Tornados, Hurricanes, Wildfires, Oh My—A Year to Remember with Gray Sky

It doesn’t need to be said that 2020 is a year we won’t soon forget. But for those of us who focus heavily on natural disasters and catastrophes, it’s undeniable that this past year has broken records. And thanks to the GIC’s Gray Sky program, the aftermath of these catastrophes and their impact can be better understood with high-resolution imagery, helping restore and rebuild damaged areas. 

Gray Sky: The Pinnacle Program for the GIC 

The GIC has been covering “gray sky” or disasters since Hurricane Harvey struck Texas in 2017. Since that time, the program has only continued to grow as an initiative of the National Insurance Crime Bureau (NICB). The comprehensive imagery library is available not only to members but is shared gratis with first responders and other government agencies after a catastrophic event.

Richard Butgereit, Director of Catastrophe Response for the Gray Sky program, runs all day-to-day activities, from planning and monitoring to determining a response to critical situations. And it’s no small feat to stay on top of weather-related events spanning the continental U.S.

▸ Dataset excerpt:
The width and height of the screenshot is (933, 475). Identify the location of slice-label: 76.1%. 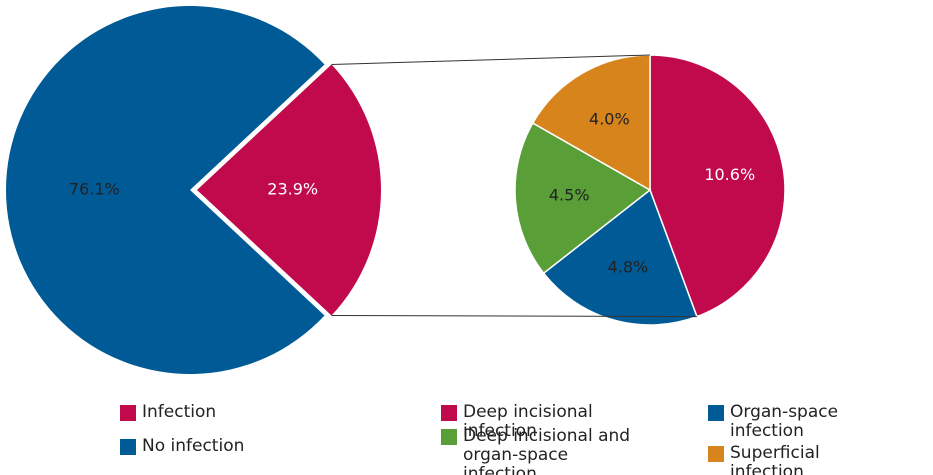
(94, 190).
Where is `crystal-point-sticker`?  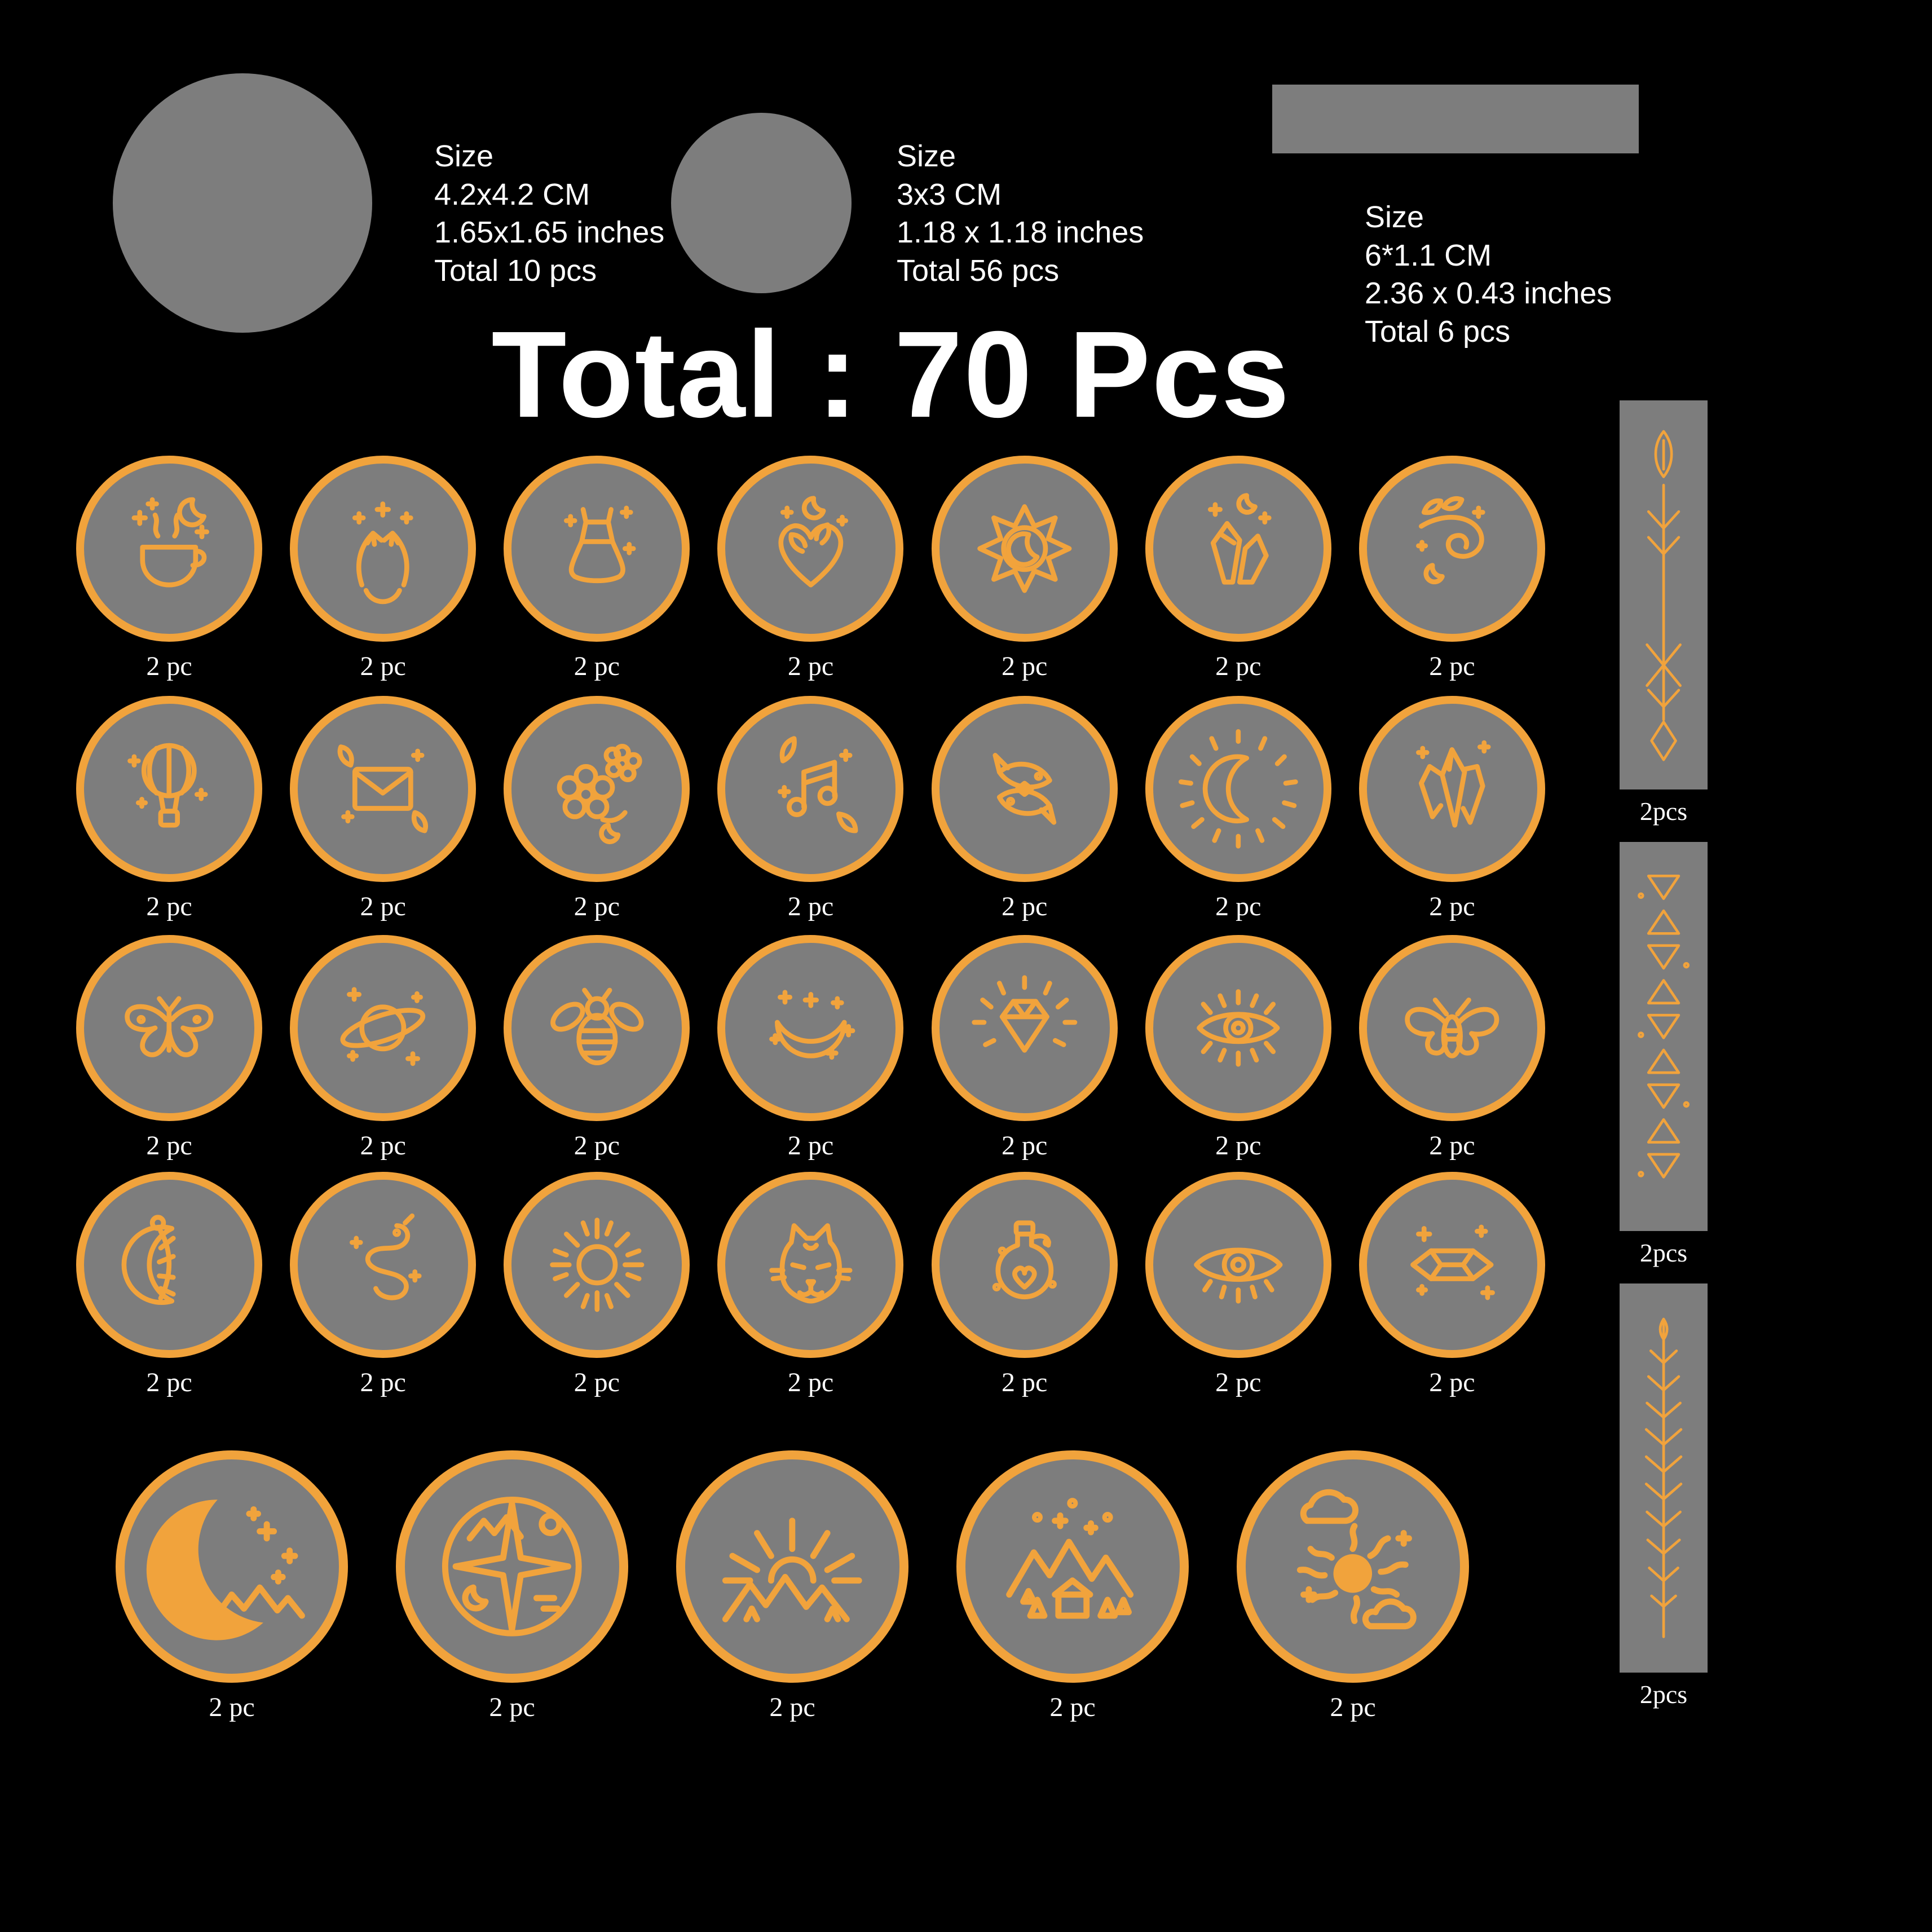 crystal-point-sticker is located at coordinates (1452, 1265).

▸ Directions:
A – In the Gray Sky article, does each statement below agree with the text? For each, answer yes or no and quote the deciding words. (i) The GIC has covered disasters since Hurricane Harvey struck Texas in 2017. (ii) The imagery library is available only to members. (iii) Richard Butgereit is Director of Catastrophe Response for the Gray Sky program.
B – Reproduce the passage of the Gray Sky article starting with "It doesn’t need" and going on through "a catastrophic event.".

▸ Solution set:
A –
(i) Yes: "The GIC has been covering “gray sky” or disasters since Hurricane Harvey struck Texas in 2017."
(ii) No: "The comprehensive imagery library is available not only to members but is shared gratis with first responders and other government agencies after a catastrophic event."
(iii) Yes: "Richard Butgereit, Director of Catastrophe Response for the Gray Sky program, runs all day-to-day activities"

B –
It doesn’t need to be said that 2020 is a year we won’t soon forget. But for those of us who focus heavily on natural disasters and catastrophes, it’s undeniable that this past year has broken records. And thanks to the GIC’s Gray Sky program, the aftermath of these catastrophes and their impact can be better understood with high-resolution imagery, helping restore and rebuild damaged areas. 

Gray Sky: The Pinnacle Program for the GIC 

The GIC has been covering “gray sky” or disasters since Hurricane Harvey struck Texas in 2017. Since that time, the program has only continued to grow as an initiative of the National Insurance Crime Bureau (NICB). The comprehensive imagery library is available not only to members but is shared gratis with first responders and other government agencies after a catastrophic event.